Read this if you have any interest at all in Mexico, the Southwest, immigration and drug policy, or just want to be a better-informed citizen and human. It is compassionate, infuriating, engrossing, informative, and altogether readable. I cannot recommend it highly enough for people who want to know more than their Fox-watching, hate-spewing kith and kin. Vulliamy is obviously at a loss for clear-cut solutions and bromides, but he brings the populations and challenges on both sides of the border to life beautifully.
Nie, to nie jest aż tak dobra książka. Czwarta gwiazdka za niezwykle rzetelną robotę na samym meksykańskim pograniczu, za masę przeczytanych źródeł, za uczciwość i bezwzględną szczerość. Pozycja obowiązkowa szczególnie dla"Polonusów", których oburzają po równo, zabierający im pracę czarni i Meksykanie, Hindusi czy Wietnamczycy. Warto wiedzieć, czemu nie mogli żyć u siebie. Przed czym i kim musieli uciekać. Bolesna i cholernie przygnębiająca lektura. Żadnej nadzieji, żadnej jasnej perspektywy.

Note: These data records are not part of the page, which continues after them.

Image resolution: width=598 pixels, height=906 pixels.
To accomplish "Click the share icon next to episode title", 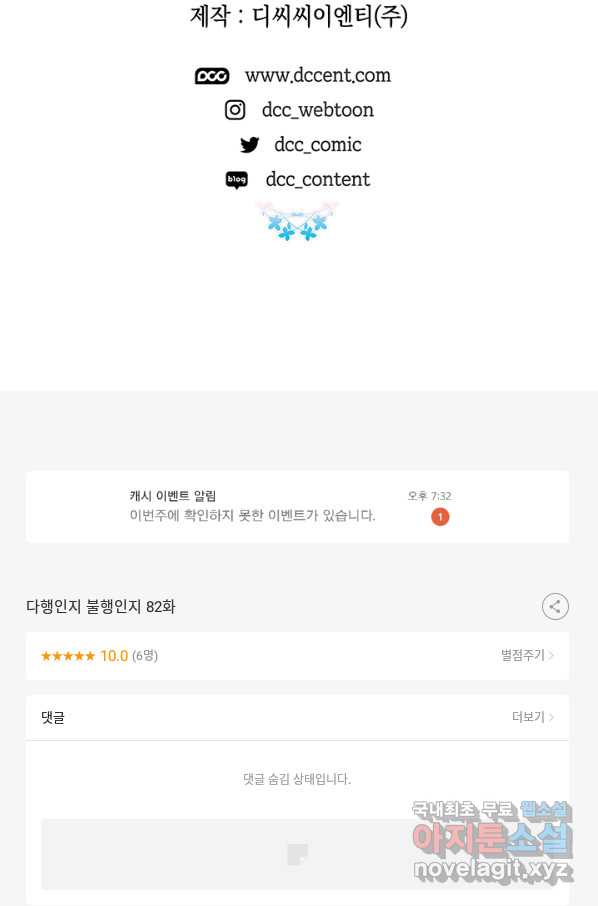I will tap(555, 606).
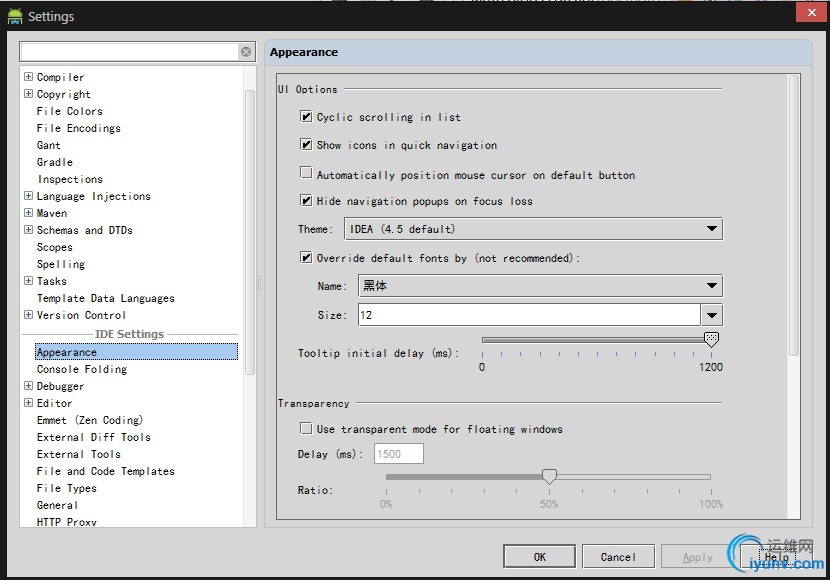
Task: Enable transparent mode for floating windows
Action: (x=306, y=429)
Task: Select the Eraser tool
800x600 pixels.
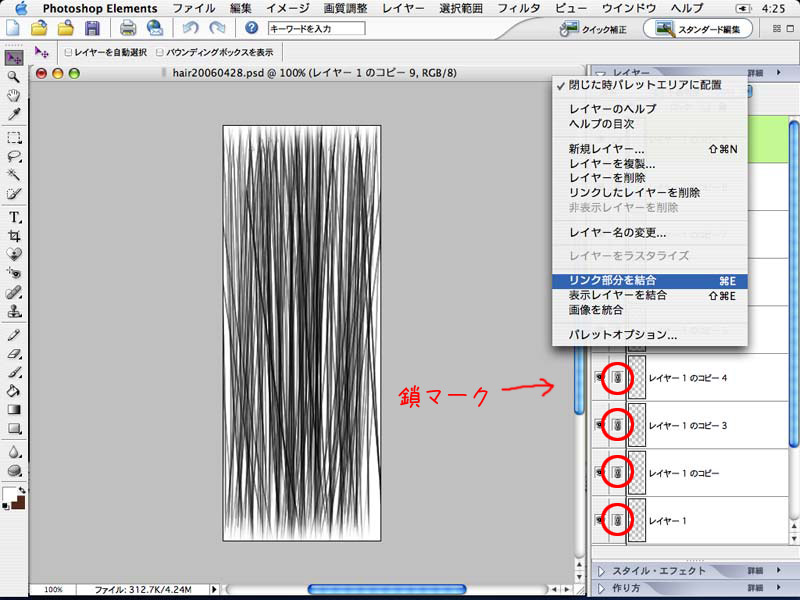Action: coord(14,353)
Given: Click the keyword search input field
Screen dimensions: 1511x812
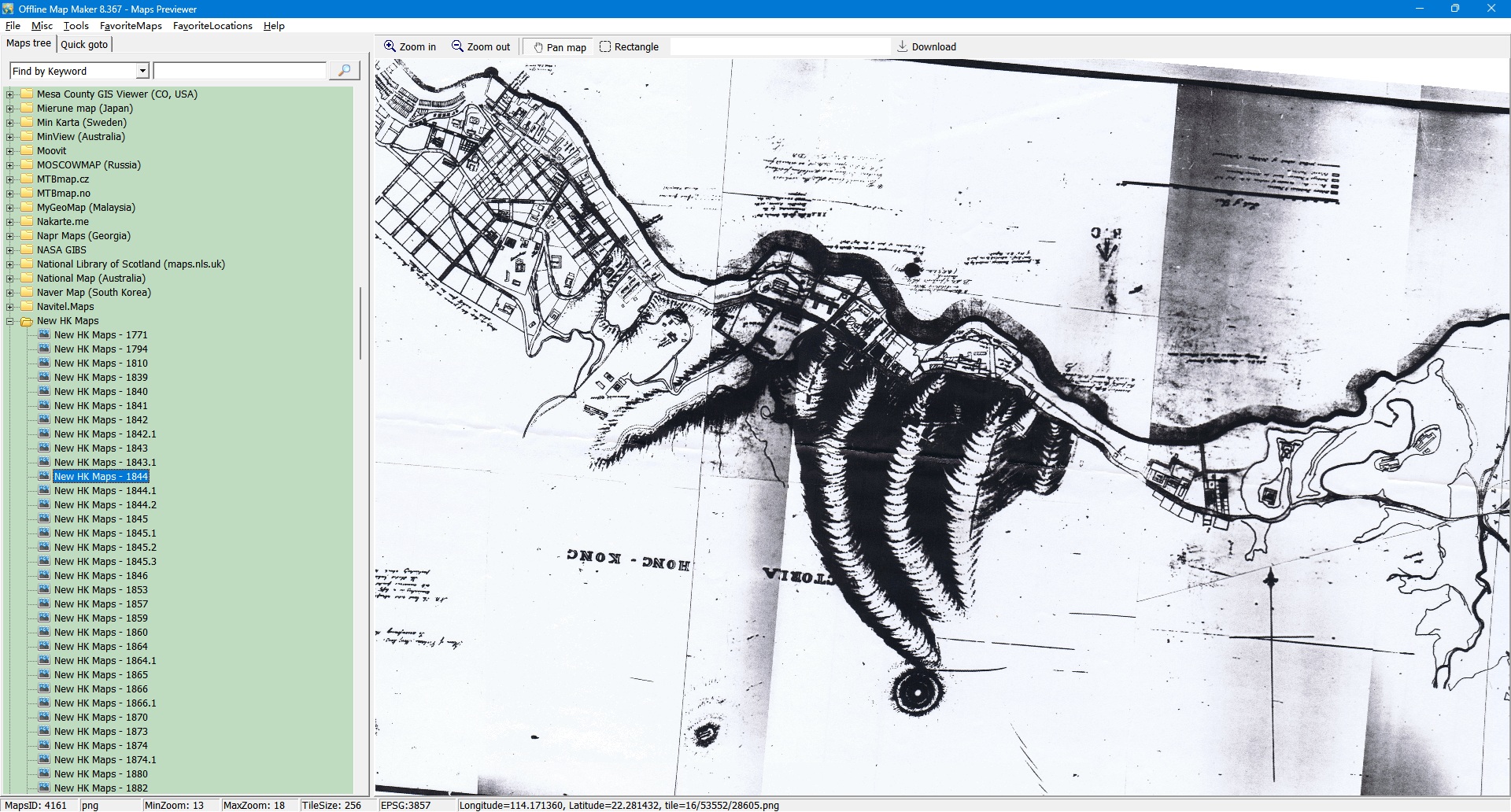Looking at the screenshot, I should 240,71.
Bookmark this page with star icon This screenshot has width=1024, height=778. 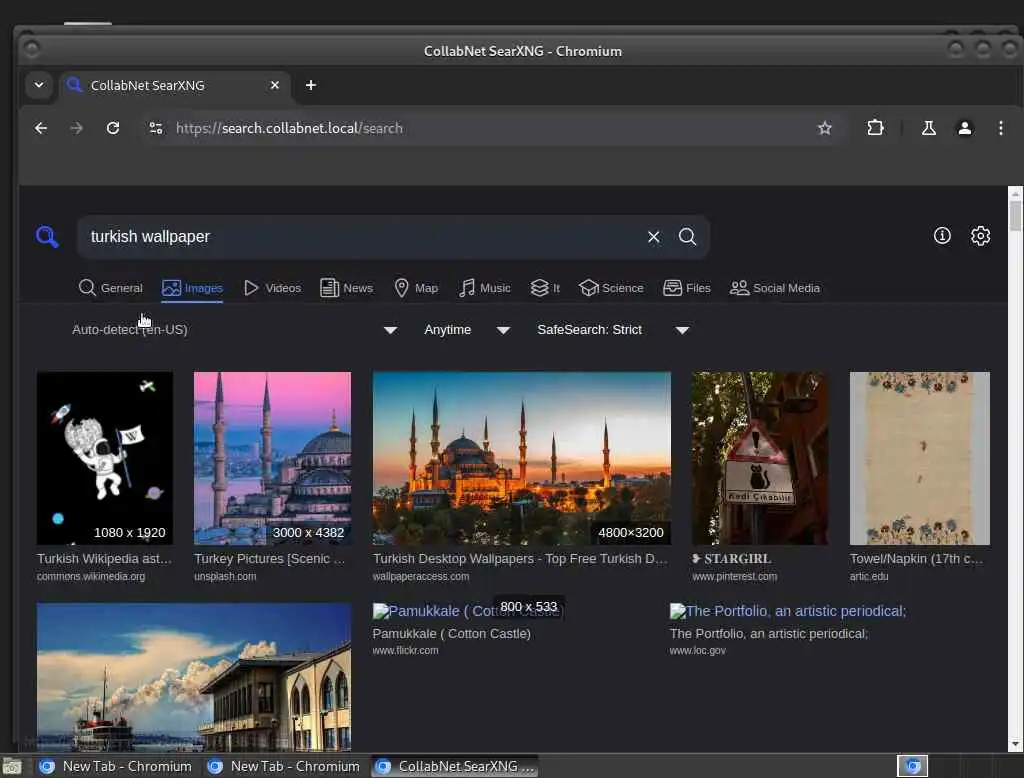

While the name of the book is somewhat deplorable, even so, this book has some of the best investigative journalism about the cartels and migration published in the English language and contains many passages that are striking in their discoveries. Beyond that the book serves as a summarization and analysis of works by many other border authors such as Bowden and Urrea.
It's shocking. I find it fascinating, our border with Mexico, parially because this area is so close-by. Ultimately though, I just need to stop reading books about our murderous border region, U.S. factories in Mexico paying low wages to desperate poor people whose lives seem very difficult, and books about drug cartels. It is too sad. But like a train wreck, I can't look away.
A good primer on cartel violence circa 2010 and the unique nature of the border region. As a british author, he sometimes speaks in great generalities about a landscape and culture that's pretty familiar to most Americans on a basic level, and it's in these places that the book bogs down a little bit.
I'm drudgingly pushing through this. I love the reality and documentation of events that Vulliamy brings to the issue, but it lacks emotion to some degree. I'm having a hard time getting through it with comfort.
Disappointing. This author is very stiff. Seeing as he is talking about a lawless environment, I expected it to be a lot more wild. I feel like he was trying to scare you with stories of these people, but I just ended up being bored.
Mnóstwo informacji na raz (liczb, nazwisk, wydarzeń) momentami dosyć chaotycznie podanych, z nagłymi przejściami z jednego wątku do drugiego, ale książka i tak wciąga, zaskakuje, chwilami przeraża i dobrze się czyta.